Sources: Lucid Motors, EPA

9 comments
9 comments
SIP Advisory
Good article and well done Lucid for getting a longer range car into the mix. My main issue is related to the author's point around an apple-vs-apples comparison of the Tesla with the Lucid models at the same or similar price point. I would think it is relatively easier to build an expensive car with a bigger battery and therefore get a longer range car and hey presto the comparison against a cheaper car with a smaller battery is that the "Lucid Air blows past the competition".
It would be good to see specs on the battery sizes for each car and perhaps some range / battery size ratios.
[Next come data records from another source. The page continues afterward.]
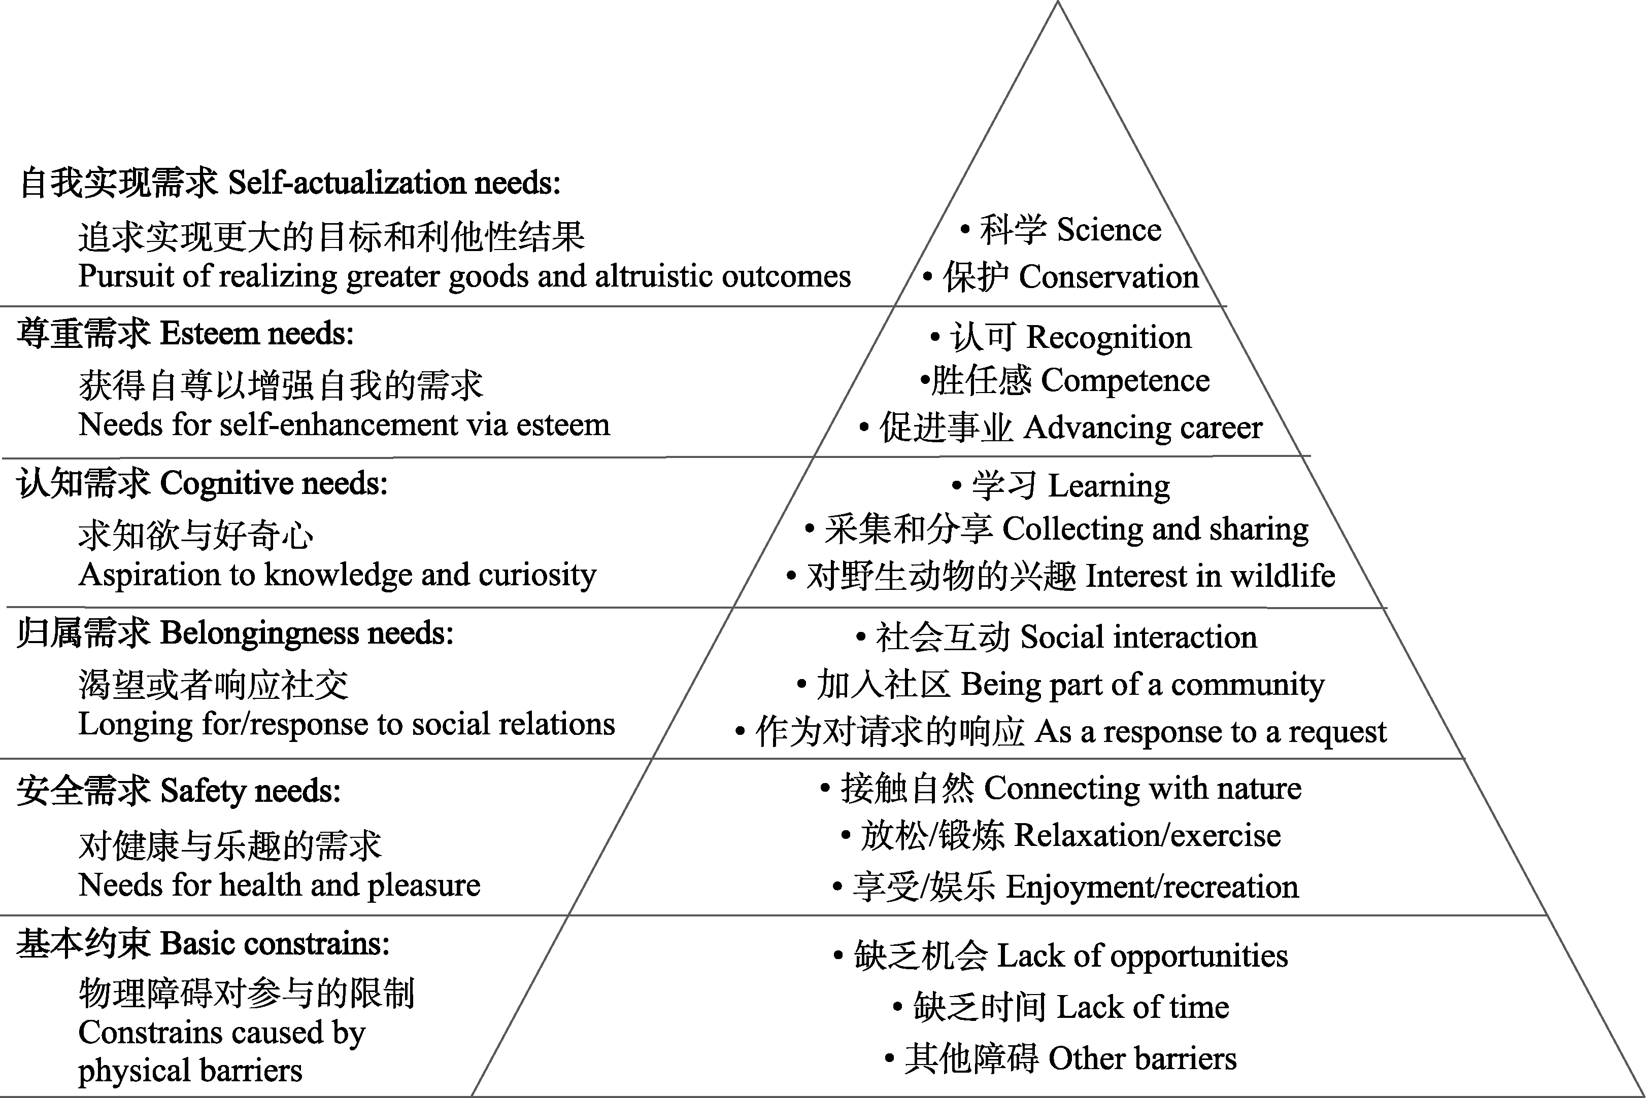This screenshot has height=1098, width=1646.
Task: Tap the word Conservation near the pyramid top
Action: [x=1108, y=276]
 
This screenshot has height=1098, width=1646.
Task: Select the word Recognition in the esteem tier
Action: [x=1108, y=337]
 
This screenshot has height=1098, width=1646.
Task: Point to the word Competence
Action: [x=1125, y=381]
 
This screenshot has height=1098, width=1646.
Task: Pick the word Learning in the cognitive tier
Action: [x=1109, y=485]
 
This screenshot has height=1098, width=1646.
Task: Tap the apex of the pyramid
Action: [x=1057, y=2]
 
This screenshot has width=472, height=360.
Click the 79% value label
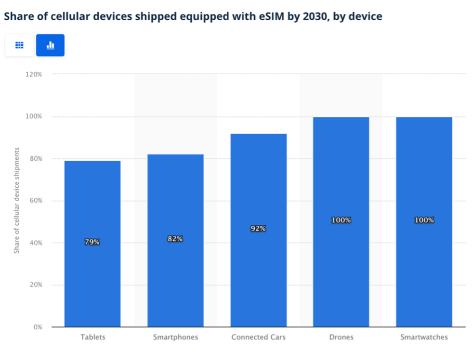point(92,242)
The equivalent for ICE cars would be to say that a car with a larger fuel tank has a greater range than a car with a smaller fuel tank - not apples-vs-apples...
Daishi
I think the range is impressive but direct comparisons become more complex when you consider charging availability. Tesla still has the best Charging network and availability and most people will need a bathroom break more often than 520 miles anyway so if I had to choose one to drive across the country the Supercharging network could still put the Tesla in the lead. The charging networks are pretty suboptimal and all the different standards are becoming a bit of a crapshoot. Now Rivian is going to start building their own proprietary charging network. There are so many fragmented charging standards and versions that even most enthusiasts barely have a solid grasp of all of them and it's getting worse and not better.
roger90
How long for a full charge?
ScottBaker
Since you can't really fully use the maximum range on any EV - no one is going to go much below a quarter charge with charging stations so scarce, jamming the last 10% charge into a battery takes forever, etc. - 400 miles is nowhere a realistic driving range. EVs are still hamstrung by too few stations, incompatible stations, and other forms of range anxiety.
lon4
I would like to see effiency figures for EV's in KWH/KM or WH/mile. Something to compare apples to apples. Range and efficiency are to different quantities.
BlueOak
500 mile range is impressive, but talk and R&D are cheap. Actually getting it reliably to market is an entirely different story.

Saw one on the road locally as a test vehicle the other day. Those photos with the California plates above don't reflect how bland, droopy, even ugly and cluttered the styling is in person. The roof looked aftermarket. Styling does not fit the mid six figure price point.
jerryd
What is impressive is how useless it, this car is for the money. Even more so than the Tesla S both with performance you just can't use and carrying around needless weight the extra battery is.
For the same money you can make 5 250 mile range that charge in 10 minutes is a much better idea.
We have enough costly EVs, we need some simple mass market ones.
KISS
The deerhunter
Dammit! You guys have thought of everything I was going to. comment on. Except perhaps "When will even the first unit of the first variant be delivered."
Bruce H. Anderson
Pull into a gas station with a Porsche or a Pontiac, and you can get gas. Having different kinds of connectors and chargers is lunacy.